Pyongyang thinks the "end of war declaration is a foothold, the first step in the denuclearization process," says Cheong Seong-Chang, vice president of research planning at the Sejong Institute, a Seoul think tank, and an occasional adviser to the Moon government. "[Denuclearization] with no safety measures in place would be tantamount to getting stark naked at the negotiation table with the U.S."

Diplomatically, this is a heavy lift. It means both sides have to agree on what they call sequencing—who's going to do what first, and when, on a whole host of issues. Any formal peace treaty would inevitably end up involving the Chinese, who lost tens of thousands of troops in the Korean War. Skeptics of the process both in and out of the Trump administration worry that Beijing and Pyongyang could insist that any formal treaty and a normalization of relations means the U.S. has to pull its 28,000 troops out of the South.
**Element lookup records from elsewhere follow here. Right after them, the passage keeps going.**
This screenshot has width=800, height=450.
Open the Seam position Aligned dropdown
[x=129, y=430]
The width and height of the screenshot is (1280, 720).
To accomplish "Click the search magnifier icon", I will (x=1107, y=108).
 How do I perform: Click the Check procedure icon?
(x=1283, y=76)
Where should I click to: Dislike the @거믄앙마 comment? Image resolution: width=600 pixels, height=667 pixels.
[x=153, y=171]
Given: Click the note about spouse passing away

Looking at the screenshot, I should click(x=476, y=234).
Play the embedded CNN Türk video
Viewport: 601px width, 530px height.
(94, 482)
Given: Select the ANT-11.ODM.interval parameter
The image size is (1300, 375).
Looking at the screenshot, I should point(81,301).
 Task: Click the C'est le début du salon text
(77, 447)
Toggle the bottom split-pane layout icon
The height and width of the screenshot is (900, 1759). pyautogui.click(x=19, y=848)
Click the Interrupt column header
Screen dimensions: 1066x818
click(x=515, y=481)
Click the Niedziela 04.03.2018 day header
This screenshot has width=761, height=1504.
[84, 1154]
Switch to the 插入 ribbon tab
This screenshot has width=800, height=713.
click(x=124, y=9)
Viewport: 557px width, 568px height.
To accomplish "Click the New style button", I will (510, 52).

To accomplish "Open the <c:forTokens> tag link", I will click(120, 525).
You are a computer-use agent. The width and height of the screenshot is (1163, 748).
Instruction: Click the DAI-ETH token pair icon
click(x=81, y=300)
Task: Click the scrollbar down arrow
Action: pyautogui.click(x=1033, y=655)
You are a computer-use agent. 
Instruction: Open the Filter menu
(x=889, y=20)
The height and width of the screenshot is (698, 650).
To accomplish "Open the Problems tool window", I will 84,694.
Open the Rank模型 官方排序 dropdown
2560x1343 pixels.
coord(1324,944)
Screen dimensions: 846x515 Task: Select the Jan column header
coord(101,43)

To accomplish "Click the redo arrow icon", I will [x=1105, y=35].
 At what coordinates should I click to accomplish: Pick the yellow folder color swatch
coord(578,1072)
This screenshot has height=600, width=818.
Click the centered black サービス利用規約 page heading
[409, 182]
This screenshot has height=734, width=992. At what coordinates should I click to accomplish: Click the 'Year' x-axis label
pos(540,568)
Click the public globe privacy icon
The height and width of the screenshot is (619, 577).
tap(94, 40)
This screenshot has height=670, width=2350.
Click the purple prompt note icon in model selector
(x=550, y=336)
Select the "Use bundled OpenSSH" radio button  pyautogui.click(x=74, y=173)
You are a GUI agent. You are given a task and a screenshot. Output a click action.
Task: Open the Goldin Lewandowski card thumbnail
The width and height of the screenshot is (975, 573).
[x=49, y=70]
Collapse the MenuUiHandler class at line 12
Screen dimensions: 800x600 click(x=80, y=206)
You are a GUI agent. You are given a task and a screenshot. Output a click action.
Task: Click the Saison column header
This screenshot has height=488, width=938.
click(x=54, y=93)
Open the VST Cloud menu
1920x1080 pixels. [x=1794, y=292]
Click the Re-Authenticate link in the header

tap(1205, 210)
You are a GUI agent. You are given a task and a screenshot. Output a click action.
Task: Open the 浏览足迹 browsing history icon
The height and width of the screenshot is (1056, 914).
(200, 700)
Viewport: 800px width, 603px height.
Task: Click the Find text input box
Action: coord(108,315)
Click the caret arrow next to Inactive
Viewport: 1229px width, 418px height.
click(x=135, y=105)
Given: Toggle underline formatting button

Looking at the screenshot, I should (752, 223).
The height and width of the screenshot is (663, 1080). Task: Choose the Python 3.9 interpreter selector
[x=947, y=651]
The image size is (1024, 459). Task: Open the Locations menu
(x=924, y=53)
That would be a deal-killer for Washington. But the South doesn't necessarily believe that Kim would insist on it. "If the U.S. and North Korea make a prior agreement that [denuclearization and]…the U.S. troop presence are entirely unrelated matters, then there would be no problem later," says Cheong. And the South Korean envoy, Chung Eun-yong, says Kim addressed the issue directly in their September 5 meeting: "A [formal] end of war declaration does not have anything to do with the weakening of the U.S.–South Korean alliance or the withdrawal of troops, does it," he quoted Kim as asking. In other words, according to Chung, the troops needn't necessarily go.

A senior South Korean diplomat says that Seoul well understands the nervousness in Washington that surrounds nearly everything that Donald Trump does; that it would be "much easier" to go back to containment and deterrence when it comes to the North, and not reach for "a big deal." Officials there get the Washington consensus on Kim: Like his father, he's simply buying time and hoping to gain some economic benefits while pretending to negotiate.

Seoul is banking that wisdom is wrong. And it's pushing Trump to do what he claims to do best: make a deal.